If a woman who is nursing a baby also abuses methadone, these symptoms can be seen in her baby as well.
A person abusing methadone may be unable to safely drive or operate machinery.
The other manifestation of a person using methadone is that when withdrawal symptoms begin to kick in, they will generally become obsessed with getting more of the drug. A person starting withdrawal may manifest yawning, muscle aches, restlessness and dilated pupils. They may sweat and their eyes may tear. They probably will be unable to sleep. If withdrawal proceeds, they may have vomiting, diarrhea and stomach cramps. If a person with these symptoms is insistent on getting some money and leaving the house or office, you may be looking at abuse of methadone or another opiate.
Methadone is a synthetic opiate pain reliever that acts on the opiate receptors in the brain just as heroin, morphine and other opiates do. When taken, it produces a euphoric high. Unlike these other drugs, however, methadone effects last for quite a while (up to 59 hours). Methadone releases into the bloodstream more slowly than heroin or morphine. Because it lasts so long, methadone is most commonly used in the treatment of heroin addiction. There are some potentially dangerous methadone side effects, however, including breathing difficulties and changes to the heartbeat that the FDA warns against.

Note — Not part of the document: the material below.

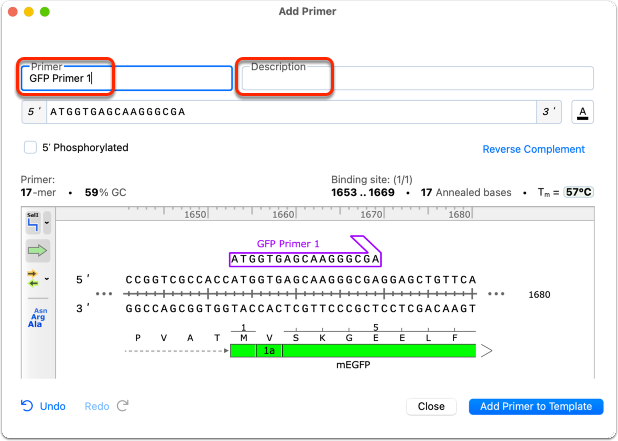The height and width of the screenshot is (441, 618).
Task: Click the Undo arrow icon
Action: tap(27, 406)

Like with other opiates, the body can become tolerant to methadone. Over time, a higher dose may be needed to produce the same pain relief or to curb withdrawal symptoms. This effect can contribute to physical dependency on methadone. A physical dependency can, but will not always, progress to a methadone addiction. A methadone addiction is similar to a heroin addiction and some even say that it is worse. Methadone cravings can be powerful, and methadone withdrawal symptoms can be relentless. Many of those who use methadone remain on the drug indefinitely to prevent having to go through detoxing off methadone.
Methadone detox side effects can be prevented using Suboxone (buprenorphine). Suboxone, which is also used for detoxification from oxycodone, heroin and other opiates, is much milder than methadone and less addictive. It prevents both cravings and withdrawal symptoms by kicking other opiods off the opiod receptors. By replacing methadone with a less destructive and addictive drug, users can gradually become drug-free.

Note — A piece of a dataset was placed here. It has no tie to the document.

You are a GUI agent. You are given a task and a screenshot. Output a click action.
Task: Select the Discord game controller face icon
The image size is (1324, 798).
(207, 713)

Removing Residues of Drug Abuse
Even after a person stops using methadone, they may find that they do not bounce back all the way to the clear thinking they experienced before addiction. Their mood may also not recover. One reason for this is that residues of past drug or alcohol abuse often become lodged in fatty tissues of the body where they can remain for years. These residues have also been found to be involved in the triggering of cravings at any time. Getting back to the way they were before addiction requires eliminating these residues.
As part of the overall Narconon addiction recovery program, the Narconon New Life Detoxification Program provides the time in a sauna, nutritional supplements and moderate daily exercise that flushes out these toxins. The result is a brighter outlook and clearer thinking. Many people say their cravings are greatly reduced or gone. This helps greatly in maintaining long-term sobriety.